Поэтому он избегал встречаться с университетскими вне Университета, никого не приглашал к себе и за два года не завел в Университете никаких знакомств, предпочитая проводить вечера в N, у Анны, среди «своих», хотя порою такое предпочтение удивляло и его самого.
Первое время роль университетского чудака забавляла Муравьева; ему нравилось эпатировать пресных немцев; видя, что среди них все равно находится немало таких, которые ищут его дружбы, он полагал, что и остальные рано или поздно с ним примирятся. Холодность по отношению к нему меж тем продолжала возрастать и сделалась почти всеобщей. Студенты, как по команде, перестали посещать его лекции. К нему и раньше ходили немногие, теперь остались лишь самые дисциплинированные тупицы. Ему стало трудно появляться в Университете. Под разными предлогами он начал пропускать занятия, а вчера — в который раз — взял внеочередной отпуск среди семестра. Разговаривая с фа культетским деканом, он знал, что тот еле терпит его, но не может допустить, чтобы человек уволился совсем, не найдя ничего замечательного в Университете, и опасается, что если это случится, то произведет невыгодное впечатление на «общественность».
— Я долго убеждал себя, — сказал Муравьев отцу Ивану, — что эта затянувшаяся и глупая история с Университетом оттого, что на самом деле я — не ученый… Что я не верю, будто мои занятия, моя наука или их занятия, их наука имеют касательство к установлению истины. Что мне все равно, будет она установлена или нет… Теперь я вижу, однако, что корень проблемы не здесь. Да, я не ученый! Но ведь и они тоже не ученые! То, что творится в Университете, — олицетворение распада прежнего духа европейской учености! А почему?! А потому, что в наше время нельзя быть ученым, вот почему! Нельзя заниматься «чистой нау кой», такое занятие — безнравственно! Можно не сознавать этого, но реальность все равно не дает им возможности вести старый образ жизни!

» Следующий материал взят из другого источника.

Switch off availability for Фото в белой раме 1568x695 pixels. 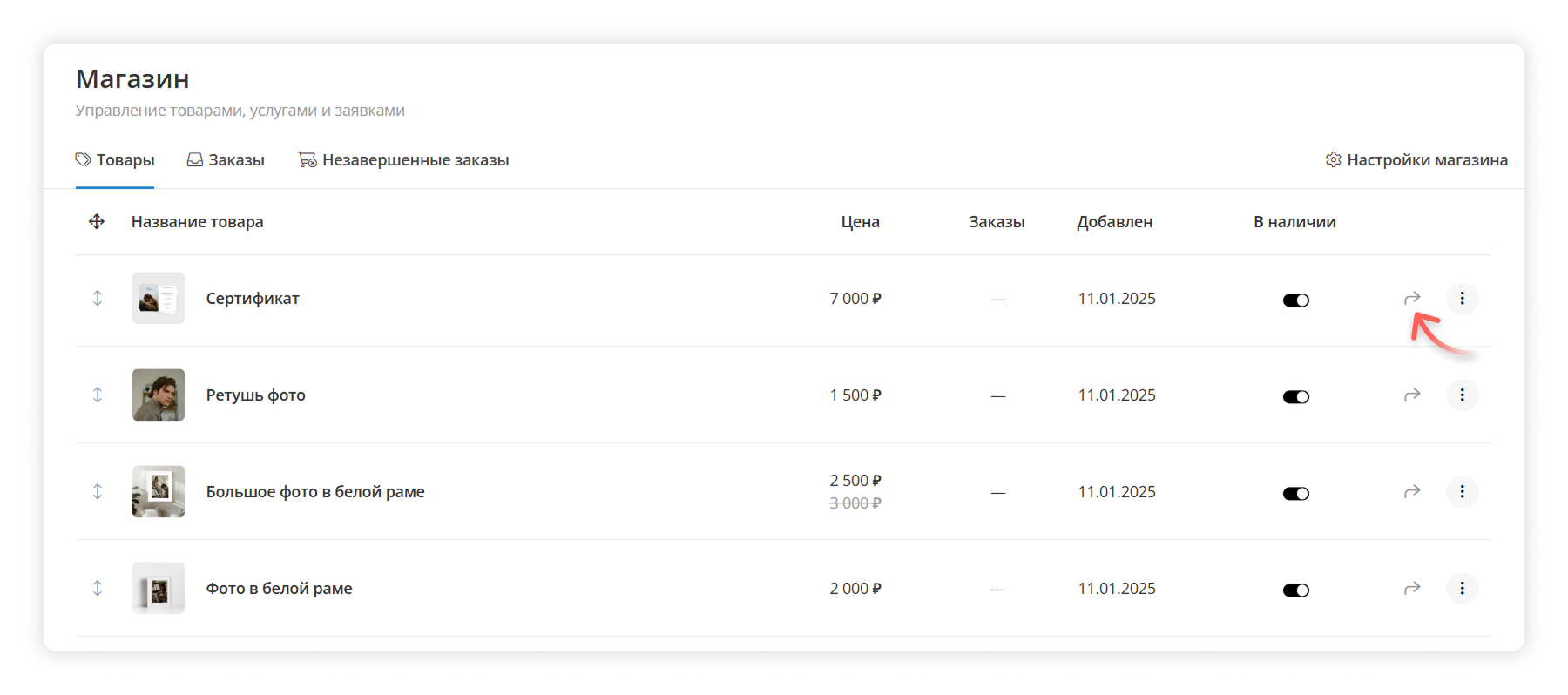(1295, 590)
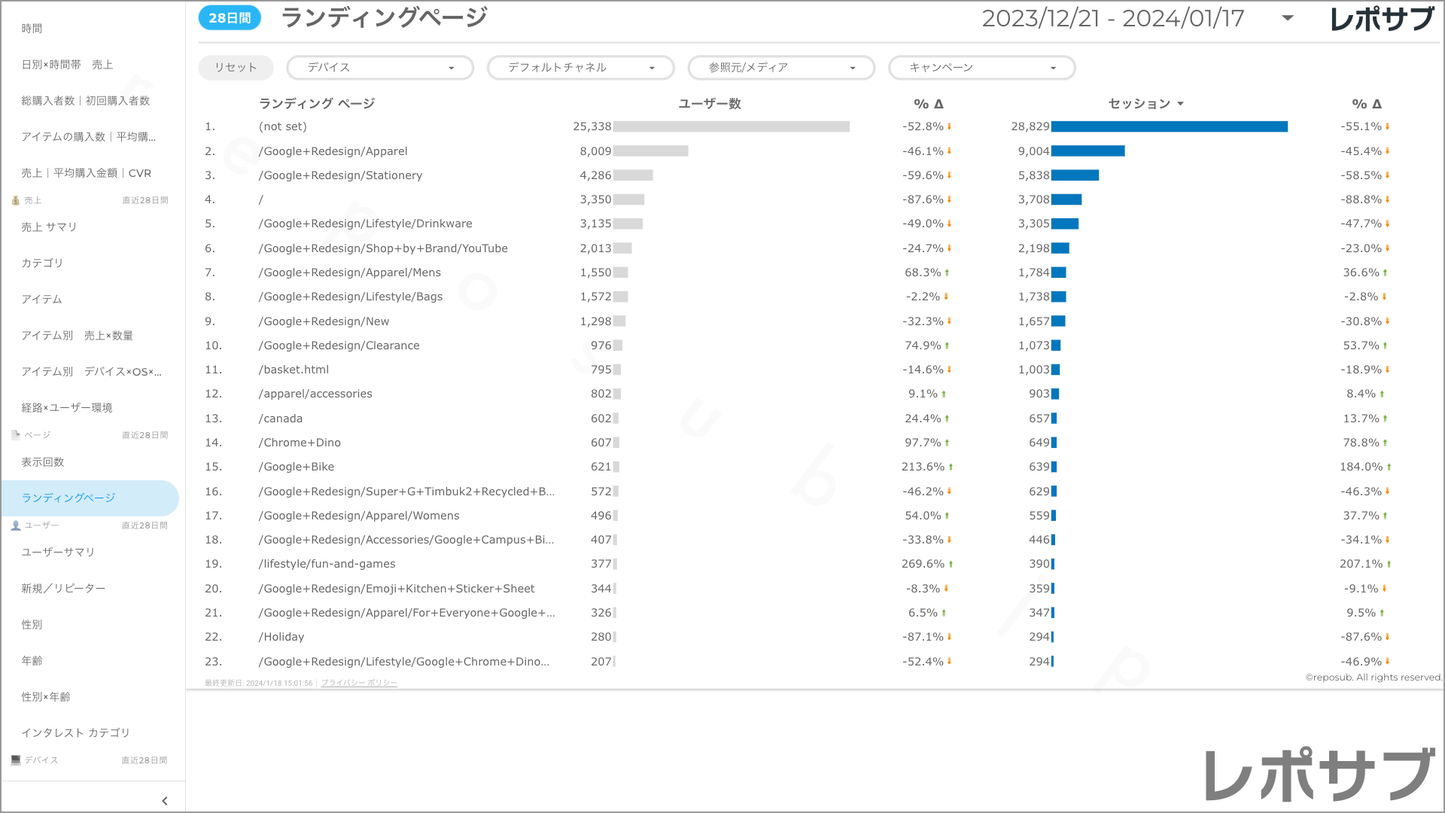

Европейская культура распадается, гибнет. Появились люди, поставившие себе целью увлечь в пропасть весь мир. Вы их отлично знаете. Ими владеет страсть к разрушению, какими бы лозунгами и широковещательными программами они ни прикрывались… Ими движет чудовищный антихристианский, античеловеческий порыв!
— К чему такое вступление? — Отец Иван заерзал на шатком венском стуле.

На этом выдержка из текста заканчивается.